Neuro-oncology 2016 November 15
BACKGROUND: Molecular profiling is revolutionizing cancer diagnostics and leading to personalized therapeutic approaches. Herein we describe our clinical experience performing targeted sequencing for 31 pediatric neuro-oncology patients.

METHODS: We sequenced 510 cancer-associated genes from tumor and peripheral blood to identify germline and somatic mutations, structural variants, and copy number changes.

RESULTS: Genomic profiling was performed on 31 patients with tumors including 11 high-grade gliomas, 8 medulloblastomas, 6 low-grade gliomas, 1 embryonal tumor with multilayered rosettes, 1 pineoblastoma, 1 uveal ganglioneuroma, 1 choroid plexus carcinoma, 1 chordoma, and 1 high-grade neuroepithelial tumor. In 25 cases (81%), results impacted patient management by: (i) clarifying diagnosis, (ii) identifying pathogenic germline mutations, or (iii) detecting potentially targetable alterations.
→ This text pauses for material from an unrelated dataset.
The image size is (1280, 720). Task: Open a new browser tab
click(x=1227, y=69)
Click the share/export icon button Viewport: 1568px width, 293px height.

The pathologic diagnosis was amended after genomic profiling for 6 patients (19%), including a high-grade glioma to pilocytic astrocytoma, medulloblastoma to pineoblastoma, ependymoma to high-grade glioma, and medulloblastoma to CNS high-grade neuroepithelial tumor with BCOR alteration. Multiple patients had pathogenic germline mutations, many of which were previously unsuspected. Potentially targetable alterations were identified in 19 patients (61%). Additionally, novel likely pathogenic alterations were identified in 3 cases: an in-frame RAF1 fusion in a BRAF wild-type pleomorphic xanthoastrocytoma, an inactivating ASXL1 mutation in a histone H3 wild-type diffuse pontine glioma, and an in-frame deletion within exon 2 of MAP2K1 in a low-grade astrocytic neoplasm.

CONCLUSIONS: Our experience demonstrates the significant impact of molecular profiling on diagnosis and treatment of pediatric brain tumors and confirms its feasibility for use at the time of diagnosis or recurrence.